| What you are asked to do |
Copy out all the lines in the records that include the word "computer".

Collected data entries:
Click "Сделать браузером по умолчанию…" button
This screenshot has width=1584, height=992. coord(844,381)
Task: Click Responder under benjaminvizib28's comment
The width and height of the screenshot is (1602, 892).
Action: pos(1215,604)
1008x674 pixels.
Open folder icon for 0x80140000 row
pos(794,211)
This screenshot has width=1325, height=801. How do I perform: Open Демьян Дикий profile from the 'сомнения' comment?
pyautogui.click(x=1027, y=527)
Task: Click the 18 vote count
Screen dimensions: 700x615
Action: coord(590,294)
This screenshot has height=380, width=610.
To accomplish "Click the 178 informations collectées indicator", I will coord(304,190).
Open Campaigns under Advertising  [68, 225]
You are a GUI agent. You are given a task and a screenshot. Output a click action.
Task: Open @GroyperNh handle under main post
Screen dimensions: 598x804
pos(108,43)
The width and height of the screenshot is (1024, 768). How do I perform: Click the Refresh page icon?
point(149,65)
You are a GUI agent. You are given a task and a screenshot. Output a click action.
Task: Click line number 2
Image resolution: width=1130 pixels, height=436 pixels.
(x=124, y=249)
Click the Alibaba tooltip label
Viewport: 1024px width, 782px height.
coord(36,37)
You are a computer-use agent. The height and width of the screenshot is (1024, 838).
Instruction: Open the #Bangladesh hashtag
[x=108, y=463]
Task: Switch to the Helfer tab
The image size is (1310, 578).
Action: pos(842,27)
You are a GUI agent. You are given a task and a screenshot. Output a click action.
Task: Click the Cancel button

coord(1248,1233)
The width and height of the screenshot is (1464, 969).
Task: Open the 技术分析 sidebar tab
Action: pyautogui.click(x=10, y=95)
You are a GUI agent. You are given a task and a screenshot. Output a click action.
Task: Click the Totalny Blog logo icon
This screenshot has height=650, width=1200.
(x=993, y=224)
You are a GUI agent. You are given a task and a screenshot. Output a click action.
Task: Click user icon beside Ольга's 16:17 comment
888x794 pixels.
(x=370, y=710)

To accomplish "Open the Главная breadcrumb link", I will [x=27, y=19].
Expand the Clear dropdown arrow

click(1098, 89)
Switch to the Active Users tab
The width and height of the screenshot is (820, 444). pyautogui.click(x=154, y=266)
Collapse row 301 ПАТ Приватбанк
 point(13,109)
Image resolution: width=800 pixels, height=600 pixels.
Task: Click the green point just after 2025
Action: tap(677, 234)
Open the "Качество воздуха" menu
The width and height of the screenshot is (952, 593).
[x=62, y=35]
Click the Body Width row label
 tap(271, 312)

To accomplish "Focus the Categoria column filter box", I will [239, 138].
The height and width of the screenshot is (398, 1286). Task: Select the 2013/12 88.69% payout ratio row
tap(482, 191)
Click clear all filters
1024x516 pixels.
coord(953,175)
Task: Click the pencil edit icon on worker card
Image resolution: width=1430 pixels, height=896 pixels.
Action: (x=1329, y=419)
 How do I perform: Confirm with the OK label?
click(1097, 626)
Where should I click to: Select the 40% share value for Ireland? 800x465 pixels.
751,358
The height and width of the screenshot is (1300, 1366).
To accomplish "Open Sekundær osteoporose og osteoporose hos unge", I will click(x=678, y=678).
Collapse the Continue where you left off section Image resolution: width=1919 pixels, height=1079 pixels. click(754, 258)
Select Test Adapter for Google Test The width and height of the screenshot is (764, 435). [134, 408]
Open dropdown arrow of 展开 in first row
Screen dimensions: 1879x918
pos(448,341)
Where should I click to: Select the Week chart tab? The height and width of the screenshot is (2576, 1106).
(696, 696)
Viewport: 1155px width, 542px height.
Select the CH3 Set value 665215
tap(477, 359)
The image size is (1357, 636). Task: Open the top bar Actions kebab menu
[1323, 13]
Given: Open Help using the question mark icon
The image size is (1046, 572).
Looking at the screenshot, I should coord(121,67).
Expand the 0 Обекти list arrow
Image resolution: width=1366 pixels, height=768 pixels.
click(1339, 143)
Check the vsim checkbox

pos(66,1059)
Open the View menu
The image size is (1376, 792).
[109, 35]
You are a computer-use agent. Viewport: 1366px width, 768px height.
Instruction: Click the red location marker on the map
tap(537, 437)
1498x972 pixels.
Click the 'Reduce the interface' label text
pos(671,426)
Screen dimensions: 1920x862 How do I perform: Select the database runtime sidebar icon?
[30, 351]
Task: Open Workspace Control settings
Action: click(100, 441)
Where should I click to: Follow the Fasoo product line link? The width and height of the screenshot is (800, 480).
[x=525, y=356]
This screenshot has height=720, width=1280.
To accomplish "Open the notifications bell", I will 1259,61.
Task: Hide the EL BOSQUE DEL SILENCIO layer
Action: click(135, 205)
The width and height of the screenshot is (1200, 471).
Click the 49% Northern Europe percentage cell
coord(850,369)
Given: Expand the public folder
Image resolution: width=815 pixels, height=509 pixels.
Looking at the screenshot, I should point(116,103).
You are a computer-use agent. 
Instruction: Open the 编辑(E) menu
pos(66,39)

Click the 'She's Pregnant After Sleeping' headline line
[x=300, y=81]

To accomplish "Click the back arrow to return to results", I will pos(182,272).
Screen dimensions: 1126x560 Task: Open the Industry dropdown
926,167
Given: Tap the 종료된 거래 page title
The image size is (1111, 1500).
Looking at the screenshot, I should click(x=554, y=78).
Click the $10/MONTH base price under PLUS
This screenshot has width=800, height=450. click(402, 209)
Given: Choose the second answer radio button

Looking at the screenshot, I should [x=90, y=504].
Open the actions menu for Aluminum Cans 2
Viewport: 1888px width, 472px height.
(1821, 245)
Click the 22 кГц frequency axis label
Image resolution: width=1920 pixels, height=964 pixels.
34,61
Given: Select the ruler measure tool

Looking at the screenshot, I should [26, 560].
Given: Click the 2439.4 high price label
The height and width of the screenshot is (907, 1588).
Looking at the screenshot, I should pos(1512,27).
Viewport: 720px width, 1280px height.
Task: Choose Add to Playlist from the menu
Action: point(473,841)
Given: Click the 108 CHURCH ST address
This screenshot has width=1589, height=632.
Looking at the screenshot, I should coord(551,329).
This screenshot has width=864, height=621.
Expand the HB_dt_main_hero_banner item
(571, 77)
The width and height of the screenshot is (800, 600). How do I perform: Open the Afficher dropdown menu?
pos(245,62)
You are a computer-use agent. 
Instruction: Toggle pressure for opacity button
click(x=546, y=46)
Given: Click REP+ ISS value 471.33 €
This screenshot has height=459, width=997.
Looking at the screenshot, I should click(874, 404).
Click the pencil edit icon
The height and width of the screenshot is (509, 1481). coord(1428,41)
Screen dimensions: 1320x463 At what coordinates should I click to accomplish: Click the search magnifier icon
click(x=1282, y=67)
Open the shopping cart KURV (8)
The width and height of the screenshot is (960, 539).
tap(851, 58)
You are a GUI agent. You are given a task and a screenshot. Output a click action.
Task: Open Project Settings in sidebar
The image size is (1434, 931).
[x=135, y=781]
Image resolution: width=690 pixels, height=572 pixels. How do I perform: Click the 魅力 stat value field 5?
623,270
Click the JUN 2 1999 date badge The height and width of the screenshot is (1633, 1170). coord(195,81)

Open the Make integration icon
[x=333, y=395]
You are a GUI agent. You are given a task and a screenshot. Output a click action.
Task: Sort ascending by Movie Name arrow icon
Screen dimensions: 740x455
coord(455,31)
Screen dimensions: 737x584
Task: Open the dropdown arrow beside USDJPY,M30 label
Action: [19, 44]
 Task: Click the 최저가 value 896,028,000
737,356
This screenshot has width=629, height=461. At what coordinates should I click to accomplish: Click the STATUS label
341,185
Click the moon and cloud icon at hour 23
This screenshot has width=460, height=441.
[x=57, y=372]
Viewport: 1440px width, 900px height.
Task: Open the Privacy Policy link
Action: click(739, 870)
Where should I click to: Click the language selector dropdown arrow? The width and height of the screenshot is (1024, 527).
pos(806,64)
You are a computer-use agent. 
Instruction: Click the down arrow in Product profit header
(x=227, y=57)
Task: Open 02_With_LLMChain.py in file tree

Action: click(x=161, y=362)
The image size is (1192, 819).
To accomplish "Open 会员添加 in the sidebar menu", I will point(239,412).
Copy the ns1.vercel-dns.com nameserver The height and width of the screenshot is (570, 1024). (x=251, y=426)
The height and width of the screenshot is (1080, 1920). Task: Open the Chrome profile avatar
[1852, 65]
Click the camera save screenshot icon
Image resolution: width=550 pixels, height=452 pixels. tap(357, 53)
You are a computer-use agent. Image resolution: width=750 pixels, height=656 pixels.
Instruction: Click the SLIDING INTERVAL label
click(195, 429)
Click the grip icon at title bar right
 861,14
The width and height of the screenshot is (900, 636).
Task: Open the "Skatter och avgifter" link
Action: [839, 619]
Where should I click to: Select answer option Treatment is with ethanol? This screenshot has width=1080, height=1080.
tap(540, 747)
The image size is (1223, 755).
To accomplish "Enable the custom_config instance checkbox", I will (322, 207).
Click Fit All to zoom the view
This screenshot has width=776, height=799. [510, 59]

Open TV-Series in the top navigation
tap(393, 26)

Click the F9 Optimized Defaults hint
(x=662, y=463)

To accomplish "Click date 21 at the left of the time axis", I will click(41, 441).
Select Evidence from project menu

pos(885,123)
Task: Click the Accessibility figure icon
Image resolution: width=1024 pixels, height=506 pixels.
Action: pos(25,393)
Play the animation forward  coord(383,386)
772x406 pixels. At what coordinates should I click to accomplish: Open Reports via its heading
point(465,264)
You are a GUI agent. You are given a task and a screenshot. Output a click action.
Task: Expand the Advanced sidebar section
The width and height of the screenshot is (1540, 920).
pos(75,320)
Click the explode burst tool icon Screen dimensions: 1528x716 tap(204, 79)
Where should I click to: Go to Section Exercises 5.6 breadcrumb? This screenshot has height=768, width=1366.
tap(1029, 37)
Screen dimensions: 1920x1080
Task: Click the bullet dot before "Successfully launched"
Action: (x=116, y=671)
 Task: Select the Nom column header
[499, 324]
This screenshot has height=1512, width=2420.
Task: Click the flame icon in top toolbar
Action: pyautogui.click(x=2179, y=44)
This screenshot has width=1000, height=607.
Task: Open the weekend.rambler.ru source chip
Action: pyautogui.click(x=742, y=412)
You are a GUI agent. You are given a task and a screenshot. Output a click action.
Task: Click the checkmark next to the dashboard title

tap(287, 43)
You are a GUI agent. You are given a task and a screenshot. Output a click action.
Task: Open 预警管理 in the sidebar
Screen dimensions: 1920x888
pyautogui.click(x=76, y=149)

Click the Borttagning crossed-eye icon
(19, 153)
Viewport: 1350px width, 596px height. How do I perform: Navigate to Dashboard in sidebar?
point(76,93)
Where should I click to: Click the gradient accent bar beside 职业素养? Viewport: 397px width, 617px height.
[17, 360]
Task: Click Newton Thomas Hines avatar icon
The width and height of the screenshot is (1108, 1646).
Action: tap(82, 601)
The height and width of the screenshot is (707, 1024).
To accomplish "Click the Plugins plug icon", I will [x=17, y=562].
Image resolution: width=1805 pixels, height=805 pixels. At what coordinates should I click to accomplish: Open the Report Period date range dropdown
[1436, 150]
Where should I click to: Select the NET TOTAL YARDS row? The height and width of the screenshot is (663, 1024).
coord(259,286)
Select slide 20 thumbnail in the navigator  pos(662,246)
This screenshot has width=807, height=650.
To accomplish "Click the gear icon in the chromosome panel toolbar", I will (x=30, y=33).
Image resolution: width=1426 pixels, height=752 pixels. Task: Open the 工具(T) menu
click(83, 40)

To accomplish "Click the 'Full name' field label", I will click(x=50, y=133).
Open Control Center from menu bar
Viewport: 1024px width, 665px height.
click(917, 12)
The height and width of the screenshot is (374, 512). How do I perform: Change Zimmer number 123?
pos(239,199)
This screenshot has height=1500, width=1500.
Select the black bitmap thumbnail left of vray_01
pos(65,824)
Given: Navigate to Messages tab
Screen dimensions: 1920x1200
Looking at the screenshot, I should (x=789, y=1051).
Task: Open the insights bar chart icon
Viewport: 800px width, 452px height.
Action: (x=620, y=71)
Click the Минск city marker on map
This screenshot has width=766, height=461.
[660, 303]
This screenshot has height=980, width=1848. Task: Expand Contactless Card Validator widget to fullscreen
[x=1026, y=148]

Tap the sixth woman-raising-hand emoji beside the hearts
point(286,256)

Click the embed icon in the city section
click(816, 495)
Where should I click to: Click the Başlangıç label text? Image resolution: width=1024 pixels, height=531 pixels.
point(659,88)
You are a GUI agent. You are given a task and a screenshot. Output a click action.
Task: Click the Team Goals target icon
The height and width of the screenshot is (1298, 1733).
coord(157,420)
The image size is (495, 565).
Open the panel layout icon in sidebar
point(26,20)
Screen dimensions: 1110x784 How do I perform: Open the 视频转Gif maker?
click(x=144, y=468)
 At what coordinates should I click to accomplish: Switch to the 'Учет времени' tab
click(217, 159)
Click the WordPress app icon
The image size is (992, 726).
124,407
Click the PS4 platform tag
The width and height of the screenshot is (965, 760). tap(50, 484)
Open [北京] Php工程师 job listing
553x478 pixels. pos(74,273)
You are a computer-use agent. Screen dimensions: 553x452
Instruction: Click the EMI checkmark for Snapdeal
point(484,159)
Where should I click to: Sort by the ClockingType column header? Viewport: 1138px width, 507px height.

| The completed task |
You are a computer-use agent. The height and width of the screenshot is (1024, 838).
You are a computer-use agent. Viewport: 1366px width, 768px height.
You are a computer-use agent. 
You are a computer-use agent. 
You are a computer-use agent. 
You are a computer-use agent. Image resolution: width=750 pixels, height=656 pixels.
You are a computer-use agent. Screen dimensions: 553x452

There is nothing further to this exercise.